• Records to use
--------

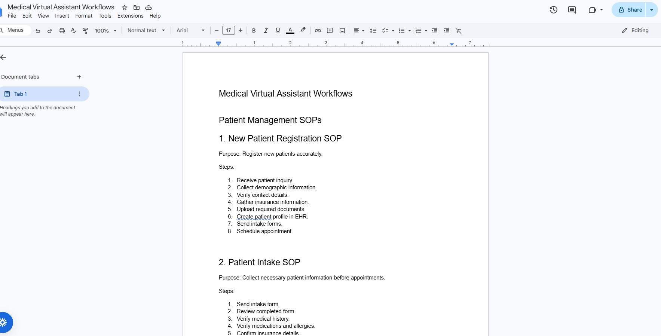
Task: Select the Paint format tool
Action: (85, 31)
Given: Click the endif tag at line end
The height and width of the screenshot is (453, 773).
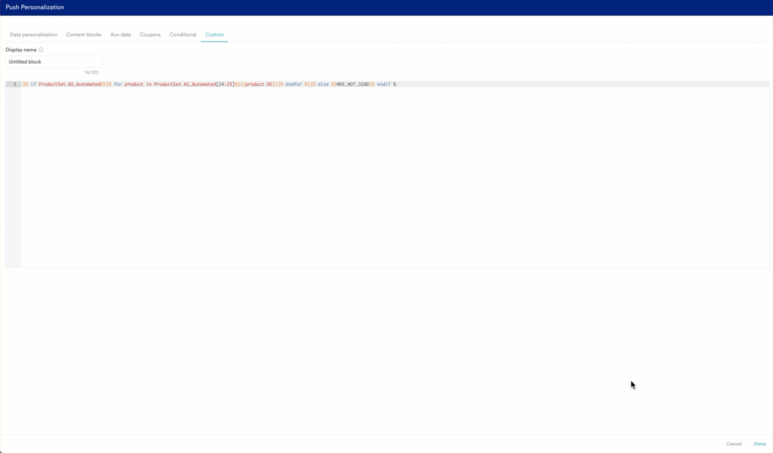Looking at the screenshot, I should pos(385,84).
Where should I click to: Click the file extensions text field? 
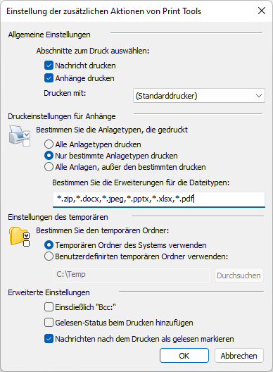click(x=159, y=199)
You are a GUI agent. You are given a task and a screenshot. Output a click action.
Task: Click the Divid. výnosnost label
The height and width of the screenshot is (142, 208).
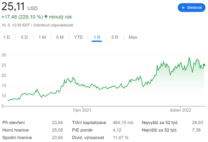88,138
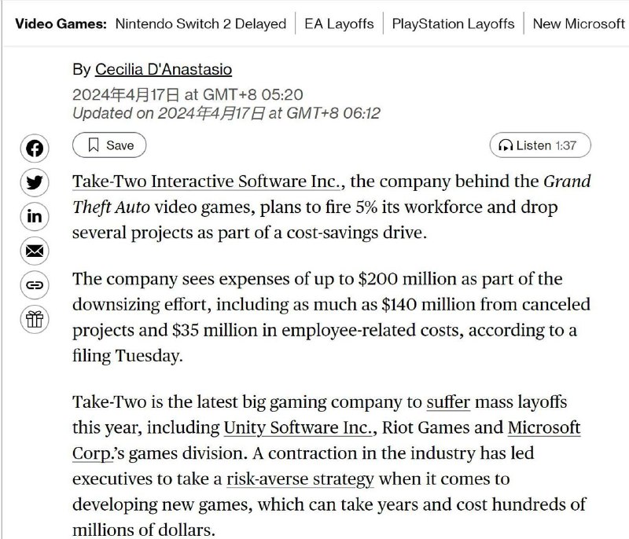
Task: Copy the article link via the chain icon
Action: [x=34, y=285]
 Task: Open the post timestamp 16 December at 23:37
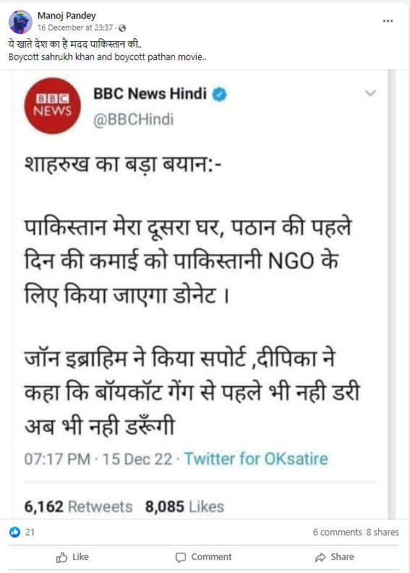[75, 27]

--------

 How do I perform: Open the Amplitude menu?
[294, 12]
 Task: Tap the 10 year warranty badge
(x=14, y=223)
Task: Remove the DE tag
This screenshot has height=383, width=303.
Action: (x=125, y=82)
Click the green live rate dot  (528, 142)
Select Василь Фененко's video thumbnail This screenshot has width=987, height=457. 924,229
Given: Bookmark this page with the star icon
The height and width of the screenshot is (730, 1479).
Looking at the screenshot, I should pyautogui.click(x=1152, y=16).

--------

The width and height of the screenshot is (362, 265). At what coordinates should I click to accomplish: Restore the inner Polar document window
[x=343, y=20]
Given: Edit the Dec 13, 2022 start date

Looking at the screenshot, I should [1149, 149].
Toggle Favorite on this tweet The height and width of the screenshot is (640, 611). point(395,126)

--------

• Exercise directions
In the listing above, find the line containing "Where should I" and the line containing "Task: Click the Divid. výnosnost label", then return both of them and every line between, exactly, without pictures.

• Solution
Where should I click to: Click the file extensions text field? 
click(x=159, y=199)
You are a GUI agent. You are given a task and a screenshot. Output a click action.
Task: Click the Divid. výnosnost label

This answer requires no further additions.